De acordo com a nota, a Força Sindical considera inadmissível que o ministro da Fazenda, em fase de despedida do governo, queira fazer os trabalhadores pagarem a conta de políticas econômicas equivocadas, que sempre visam privilegiar os especuladores em detrimento da produção e do emprego.
» Resistência
A declaração do ministro da Fazenda, Guido Mantega, de que o governo precisará reduzir gastos - hoje crescentes - com seguro-desemprego, abono e auxílio-doença esbarra em algumas questões: a resistência dos trabalhadores, que querem ser ouvidos sobre qualquer decisão; a necessidade de qualquer medida como essa precisar da aprovação de deputados e senadores; e o racha dentro do próprio governo. Enquanto a Fazenda defende alterações desde o ano passado, como forma de racionalizar a concessão de benefícios e fechar brechas para fraudes, no entender do Ministério do Trabalho, alterar essas regras seria como mexer em direitos do trabalhador.
Impacto reduzido
Um dia depois do aumento de 3% no preço da gasolina e de 5% no óleo diesel nas refinarias, represado pelo governo até o fim das eleições, o ministro da Fazenda, Guido Mantega, presidente do Conselho de Administração da Petrobras, informou que o impacto do aumento na inflação será pequeno, de apenas 0,1 ponto percentual.
Sobre o percentual de reajuste nos combustíveis, considerado baixo pelo mercado frente às necessidades da estatal e às perdas acumuladas pela petroleira no ano, o ministro se limitou a dizer que "não discute o preço da gasolina nem a situação da Petrobras".
Mantega, no entanto, comemorou o resultado do Índice Nacional de Preços ao Consumidor Amplo (IPCA), de 0,42%, divulgado ontem pelo Instituto Brasileiro de Geografia e Estatística (IBGE), que ficou abaixo do mês anterior. Mesmo o indicador, em 12 meses, tendo ficado acima do teto da meta estipulada pelo Conselho Monetário Nacional (CMN), que é de 4,5%, com margem de 2 pontos percentuais para cima ou para baixo.

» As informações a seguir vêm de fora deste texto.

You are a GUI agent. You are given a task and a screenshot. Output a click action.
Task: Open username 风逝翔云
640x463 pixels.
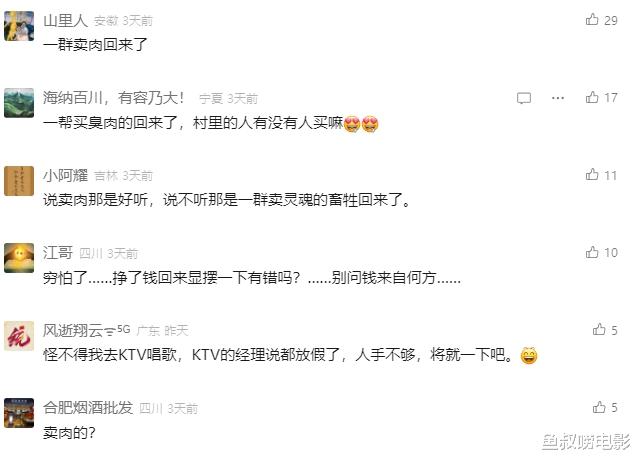pos(73,330)
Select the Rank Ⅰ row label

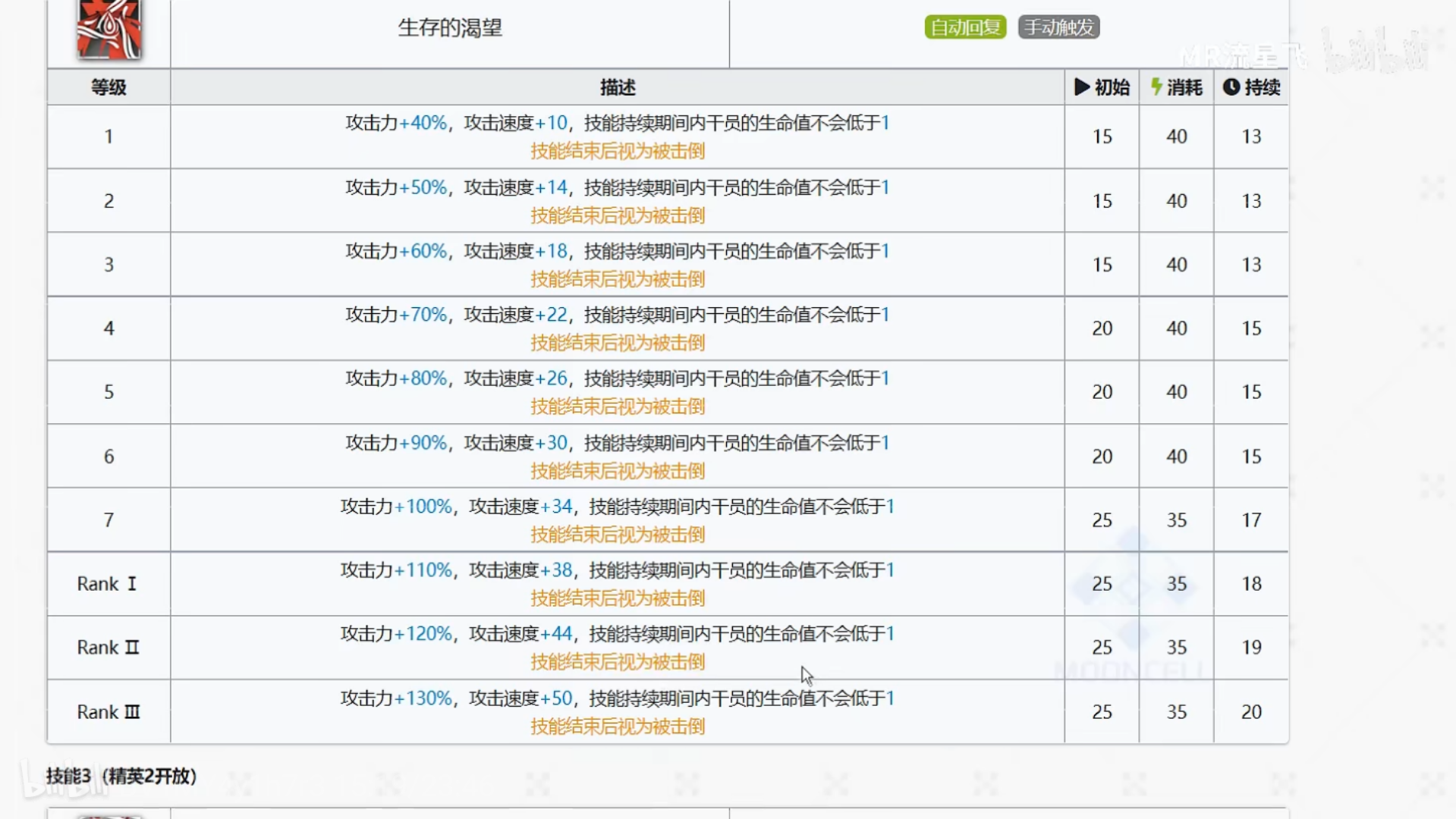click(x=107, y=584)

"Estamos em uma boa trajetória", avaliou Mantega. Segundo ele, problemas que afetaram a economia neste ano, como a estiagem, as restrições ao crédito, os eventos como a Copa do Mundo e as eleições, não deverão atrapalhar a economia no próximo ano. Diante disso com recuperação prevista das commodities (produtos primários com cotação no mercado internacional) e maior facilidade ao consumo deverão resultar em crescimento das atividades. Esses fatores tiveram alguma interferência, mas são problemas passageiros.